#7476 fix logic and syntax of queue fully_acked method #7524

original-brownbear · 2017-06-23T11:52:57Z

Syntax error in wrapped_acked_queue.rb

colinsurprenant · 2017-06-27T17:46:45Z

Thanks @original-brownbear for looking into this.

The fix for the empty? syntax error + test looks good.

For the isFullyAcked() method, I am not sure about this: I see why you want isFullyAcked() to return true for the empty? method but I wonder if semantically it makes sense to say that an empty page is fully acked?

Also, won't that break this condition here where a new head page will be then considered fully acked and immediately transformed into a tail page?

logstash/logstash-core/src/main/java/org/logstash/ackedqueue/Queue.java

Lines 335 to 340 in b3b9e60

    
           if (this.headPage.isFullyAcked()) { 
        
               // purge the old headPage because its full and fully acked 
        
               // there is no checkpoint file to purge since just creating a new TailPage from a HeadPage does 
        
               // not trigger a checkpoint creation in itself 
        
               TailPage tailPage = new TailPage(this.headPage); 
        
               tailPage.purge();

original-brownbear · 2017-06-27T18:01:38Z

@colinsurprenant npnp :)

method but I wonder if semantically it makes sense to say that an empty page is fully acked?

I'd go with yes on this one, because "nothing is unacknowledged" must mean "fully acknowledged".
Anything else is really hard to make into consistent algebra imo.

Also, won't that break this condition here where a new head page will be then considered fully acked and immediately transformed into a tail page?
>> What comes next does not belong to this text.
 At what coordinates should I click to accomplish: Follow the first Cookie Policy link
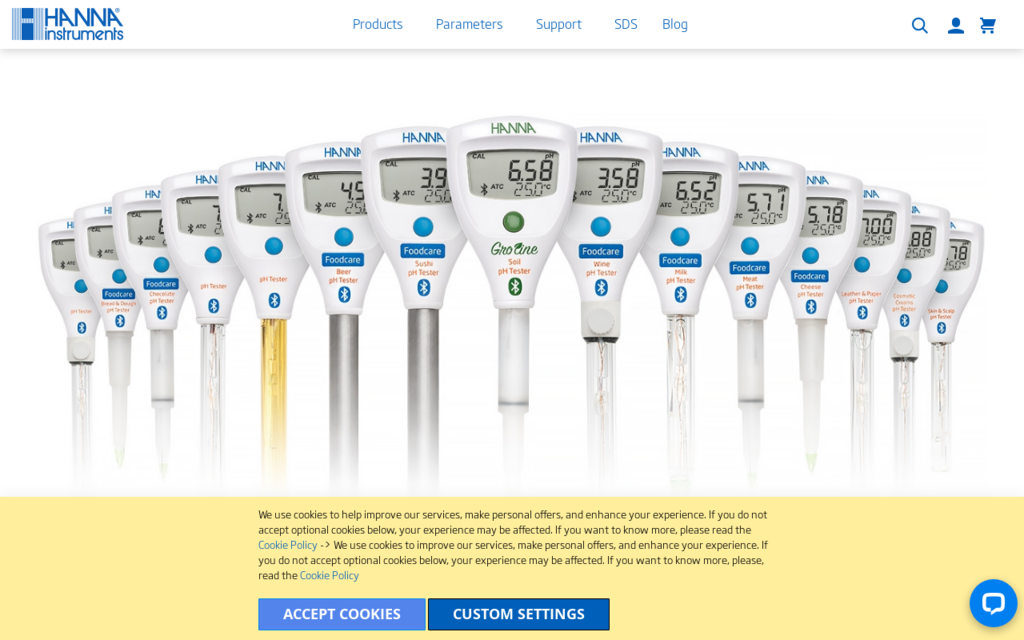pos(287,545)

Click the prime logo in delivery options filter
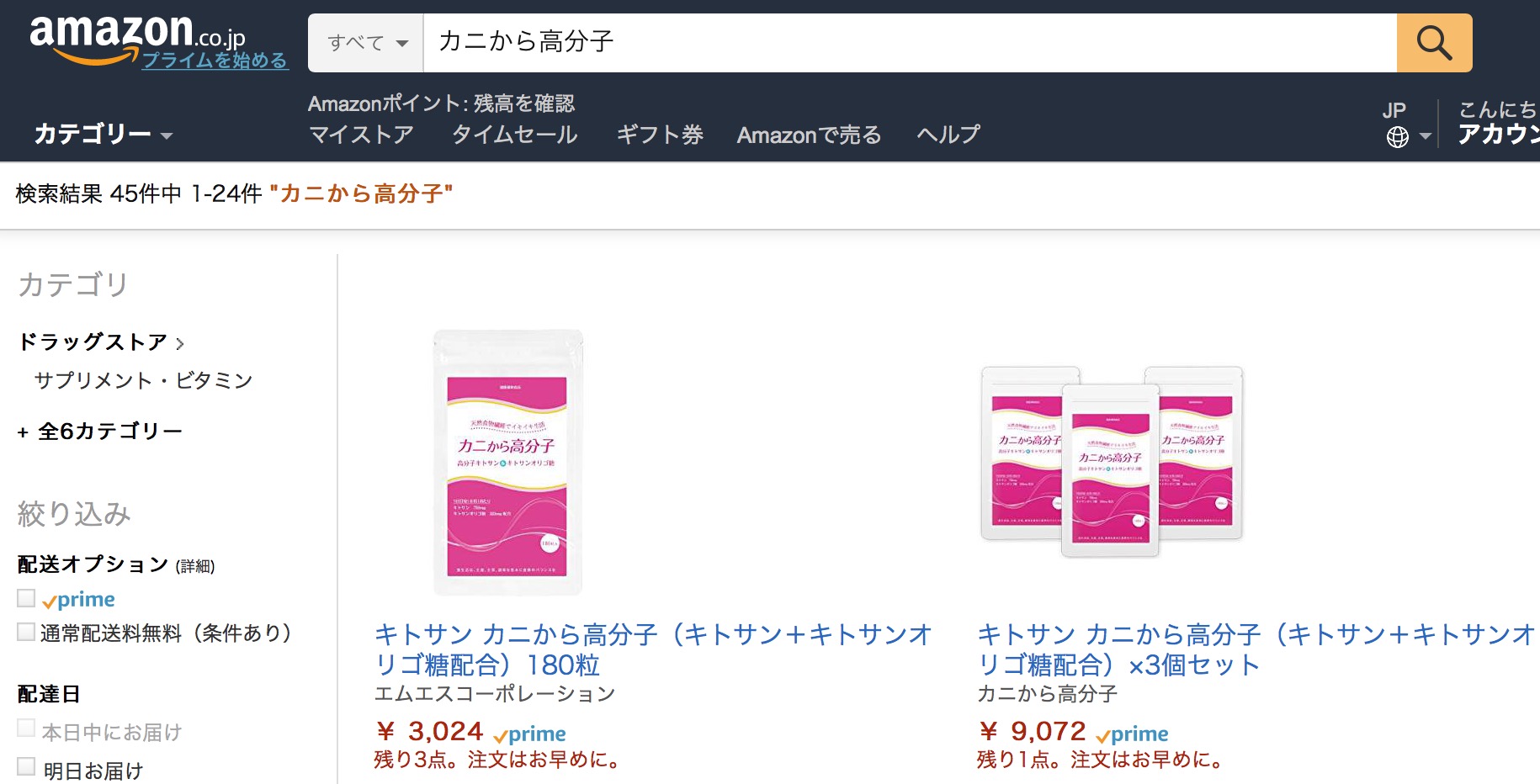tap(78, 600)
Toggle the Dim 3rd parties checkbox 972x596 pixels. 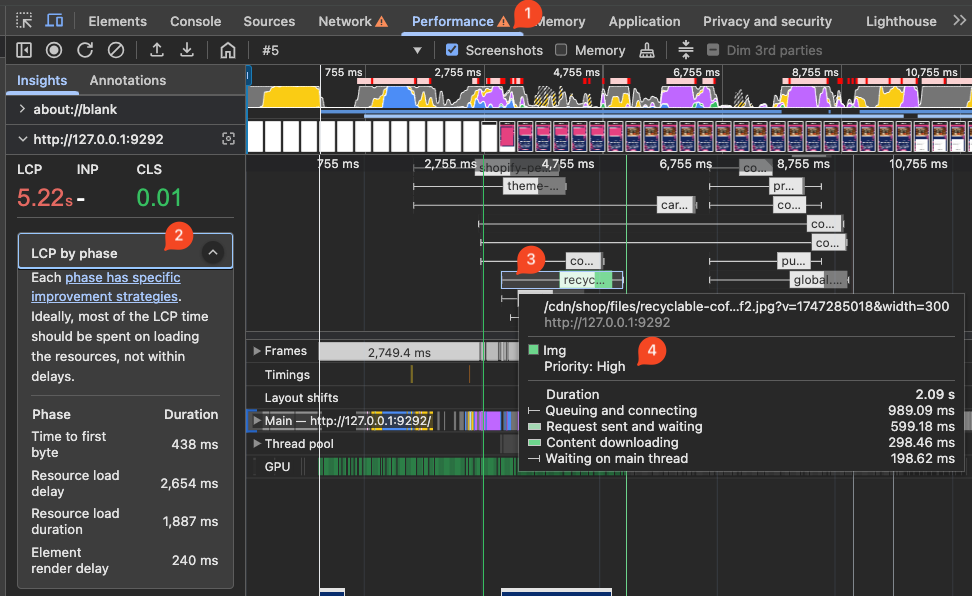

logstash/logstash-core/src/main/java/org/logstash/ackedqueue/Queue.java

Lines 335 to 340 in b3b9e60

if (this.headPage.isFullyAcked()) {

// purge the old headPage because its full and fully acked

// there is no checkpoint file to purge since just creating a new TailPage from a HeadPage does

// not trigger a checkpoint creation in itself

TailPage tailPage = new TailPage(this.headPage);

tailPage.purge();

Counter question :) Why does an empty page fail the free space check wrapping that logic?

logstash/logstash-core/src/main/java/org/logstash/ackedqueue/Queue.java

Line 329 in b3b9e60

if (! this.headPage.hasSpace(data.length)) {

            if (! this.headPage.hasSpace(data.length)) {

colinsurprenant · 2017-06-27T18:25:13Z

@original-brownbear

I'd go with yes on this one, because "nothing is unacknowledged" must mean "fully acknowledged".
Anything else is really hard to make into consistent algebra imo.

Interesting - yeah empty set algebra is weird. So both "all elements are acknowledged" and "all elements are unacknowledged" would be true at the same time on an empty set.

Maybe we should probably rename that method to reflect the initial intention of looking for all elements on a non empty queue?

Counter question :) Why does an empty page fail the free space check wrapping that logic?

I'll let you look into this - seems important to figure before merging.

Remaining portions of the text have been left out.